Hadoop is an open source framework from Apache and is used to store process and analyze data which are huge in volume. Hadoop is written in Java and is not OLAP (online analytical processing). It is used for batch/offline processing.It is being used by Facebook, Yahoo, Google, Twitter, LinkedIn and many more. Moreover it can be scaled up just by adding nodes in the cluster.

Hadoop Modules:

  • HDFS: Hadoop Distributed File System. Google published its paper GFS and on the basis of that HDFS was developed. It states that the files will be broken into blocks and stored in nodes over the distributed architecture.

  • Yarn: Yet another Resource Negotiator is used for job scheduling and manages the cluster.

  • Map Reduce: This is a framework which helps Java programs to do the parallel computation on data using the key-value pair. The Map task takes input data and converts it into a data set which can be computed in the Key-value pair. The output of Map task is consumed by reduce task and then the out of reducer gives the desired result.

  • Hadoop Common: These Java libraries are used to start Hadoop and are used by other Hadoop modules.

Why is Hadoop important?

  • Ability to store and process huge amounts of any kind of data, quickly. With data volumes and varieties constantly increasing, especially from social media and the Internet of Things (IoT), that's a key consideration.

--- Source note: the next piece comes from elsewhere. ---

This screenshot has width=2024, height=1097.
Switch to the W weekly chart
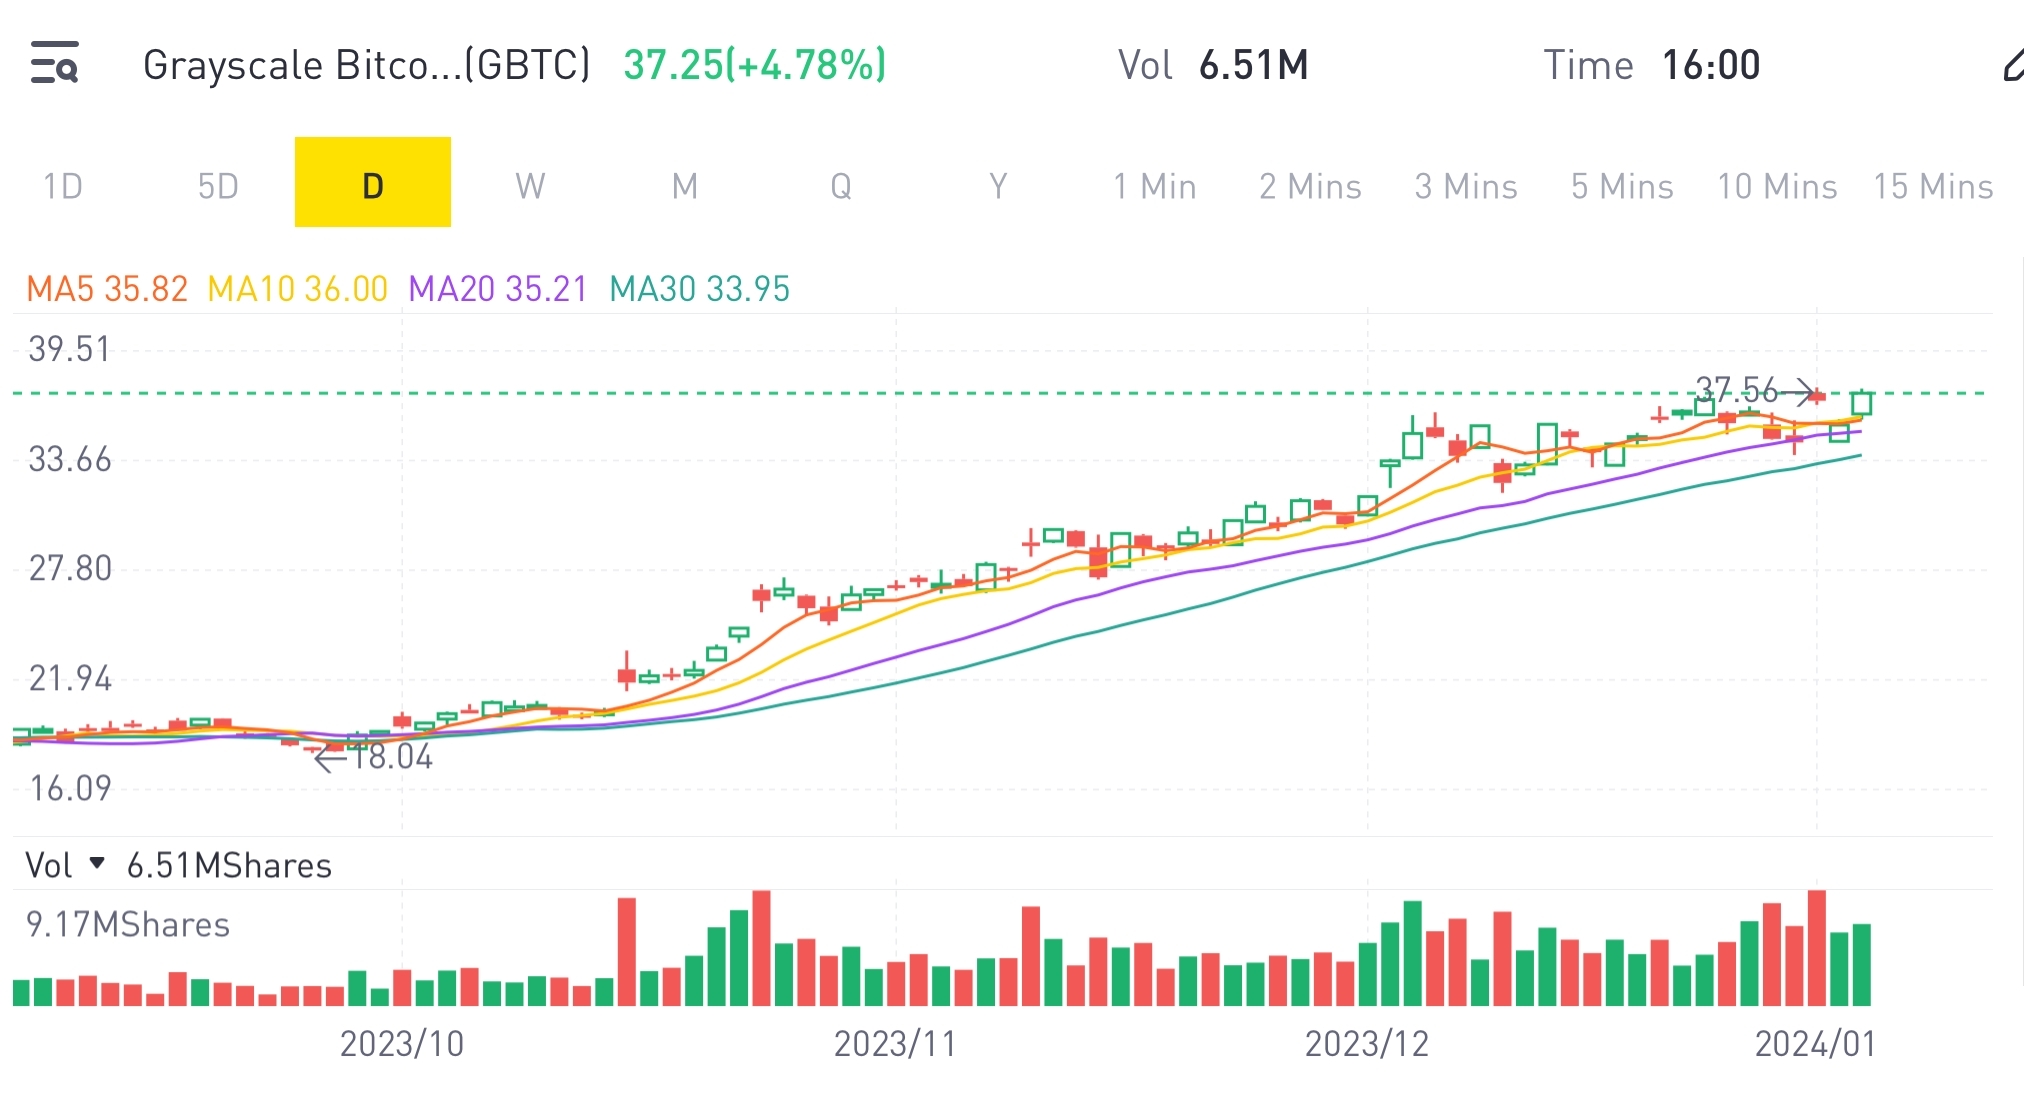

  • Computing power. Hadoop's distributed computing model processes big data fast. The more computing nodes you use, the more processing power you have.

  • Fault tolerance. Data and application processing are protected against hardware failure. If a node goes down, jobs are automatically redirected to other nodes to make sure the distributed computing does not fail. Multiple copies of all data are stored automatically.

  • Flexibility. Unlike traditional relational databases, you don't have to preprocess data before storing it. You can store as much data as you want and decide how to use it later. That includes unstructured data like text, images and videos.

  • Low cost. The open-source framework is free and uses commodity hardware to store large quantities of data.

  • Scalability. You can easily grow your system to handle more data simply by adding nodes. Little administration is required.